Pastors and Venceremos fined

The Bush administration and the Treasury Department are enforcing the restrictions on travel to Cuba - particularly against two long-time supporters of fidel's policies - Pastors for Peace and Venceremos Brigade. The Miami Herald reports:

The Office of Foreign Assets Control (OFAC), the Treasury branch that enforces U.S. sanctions against Cuba, has sent letters to about 200 travelers from the groups asking them to provide information on their latest trips. The letters are the first step in a process that could lead to fines of about $7,500 per traveler.

Pastors for Peace has been organizing caravans of vehicles carrying aid from the United States to Mexico then on to Cuba since 1992, and members have received OFAC letters in the past, said spokeswoman Lucia Bruno.
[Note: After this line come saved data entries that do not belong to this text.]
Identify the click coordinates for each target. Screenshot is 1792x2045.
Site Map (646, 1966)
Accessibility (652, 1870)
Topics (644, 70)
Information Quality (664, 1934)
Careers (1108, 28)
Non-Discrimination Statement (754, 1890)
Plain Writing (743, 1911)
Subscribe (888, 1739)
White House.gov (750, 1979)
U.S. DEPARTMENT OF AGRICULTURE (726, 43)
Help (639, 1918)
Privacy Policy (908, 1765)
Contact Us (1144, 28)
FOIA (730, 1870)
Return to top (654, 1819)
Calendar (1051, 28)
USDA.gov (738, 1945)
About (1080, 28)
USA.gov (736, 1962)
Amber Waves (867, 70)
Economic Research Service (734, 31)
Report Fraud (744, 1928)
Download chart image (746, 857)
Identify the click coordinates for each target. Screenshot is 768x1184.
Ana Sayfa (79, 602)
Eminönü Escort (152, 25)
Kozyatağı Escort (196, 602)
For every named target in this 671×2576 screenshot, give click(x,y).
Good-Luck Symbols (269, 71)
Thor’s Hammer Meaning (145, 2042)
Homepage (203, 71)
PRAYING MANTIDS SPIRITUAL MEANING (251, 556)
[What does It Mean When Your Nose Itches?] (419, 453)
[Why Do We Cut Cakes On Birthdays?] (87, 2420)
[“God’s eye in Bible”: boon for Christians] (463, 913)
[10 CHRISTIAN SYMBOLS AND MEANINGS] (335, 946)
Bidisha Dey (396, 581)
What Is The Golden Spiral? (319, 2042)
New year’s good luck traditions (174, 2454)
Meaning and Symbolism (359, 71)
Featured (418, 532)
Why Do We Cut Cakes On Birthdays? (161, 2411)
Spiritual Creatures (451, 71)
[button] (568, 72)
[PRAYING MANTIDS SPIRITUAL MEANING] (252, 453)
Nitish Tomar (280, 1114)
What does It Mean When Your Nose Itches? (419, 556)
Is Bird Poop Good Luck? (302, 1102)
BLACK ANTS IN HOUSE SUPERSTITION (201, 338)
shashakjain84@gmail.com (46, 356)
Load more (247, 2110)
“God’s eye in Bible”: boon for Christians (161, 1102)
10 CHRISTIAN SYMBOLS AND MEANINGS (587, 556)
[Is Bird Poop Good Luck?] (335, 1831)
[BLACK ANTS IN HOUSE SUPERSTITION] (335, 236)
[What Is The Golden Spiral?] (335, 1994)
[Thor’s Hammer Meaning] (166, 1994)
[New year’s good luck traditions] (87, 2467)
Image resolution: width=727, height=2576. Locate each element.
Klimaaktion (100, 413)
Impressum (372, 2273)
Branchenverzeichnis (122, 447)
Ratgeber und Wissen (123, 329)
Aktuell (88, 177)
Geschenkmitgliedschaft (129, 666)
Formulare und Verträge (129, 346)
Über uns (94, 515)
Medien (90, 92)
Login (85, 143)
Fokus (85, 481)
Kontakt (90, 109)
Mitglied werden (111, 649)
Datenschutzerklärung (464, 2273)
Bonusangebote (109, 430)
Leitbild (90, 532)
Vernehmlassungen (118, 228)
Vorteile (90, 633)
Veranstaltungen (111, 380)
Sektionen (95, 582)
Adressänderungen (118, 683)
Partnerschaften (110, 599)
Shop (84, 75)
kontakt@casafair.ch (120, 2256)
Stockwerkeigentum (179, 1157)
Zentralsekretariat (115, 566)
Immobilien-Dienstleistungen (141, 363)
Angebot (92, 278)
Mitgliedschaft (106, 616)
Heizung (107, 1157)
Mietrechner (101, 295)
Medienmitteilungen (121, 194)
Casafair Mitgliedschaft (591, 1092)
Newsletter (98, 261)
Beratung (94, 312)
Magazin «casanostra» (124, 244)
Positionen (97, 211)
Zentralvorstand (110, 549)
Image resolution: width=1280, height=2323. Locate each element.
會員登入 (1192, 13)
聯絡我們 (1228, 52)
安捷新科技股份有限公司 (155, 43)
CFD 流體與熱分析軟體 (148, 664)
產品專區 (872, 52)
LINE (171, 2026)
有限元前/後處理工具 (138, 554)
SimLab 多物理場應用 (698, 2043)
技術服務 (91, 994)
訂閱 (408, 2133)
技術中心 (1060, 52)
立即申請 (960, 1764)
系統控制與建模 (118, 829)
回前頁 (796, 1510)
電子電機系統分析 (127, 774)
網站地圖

But this is the first time OFAC has sent out so many letters, she said, suggesting a more aggressive enforcement attempt.

''This time it's different in that virtually everyone in the last caravan received the letter. Before it was sort of here and there,'' she said.

The Pastors raised a big stink this past summer when they were prohibited from taking 43 boxes of computers to Cuba. Computers are on the list of contraband since computers can be used for spying and other military purposes. The Pastors talked about the need for computers in Cuba, but failed to point out that it's almost impossible for a private person to own a computer in Cuba - due to fidel's regulations.

In 2004, the US collected almost two-million dollars in fines from 884 people who traveled to Cuba illegally.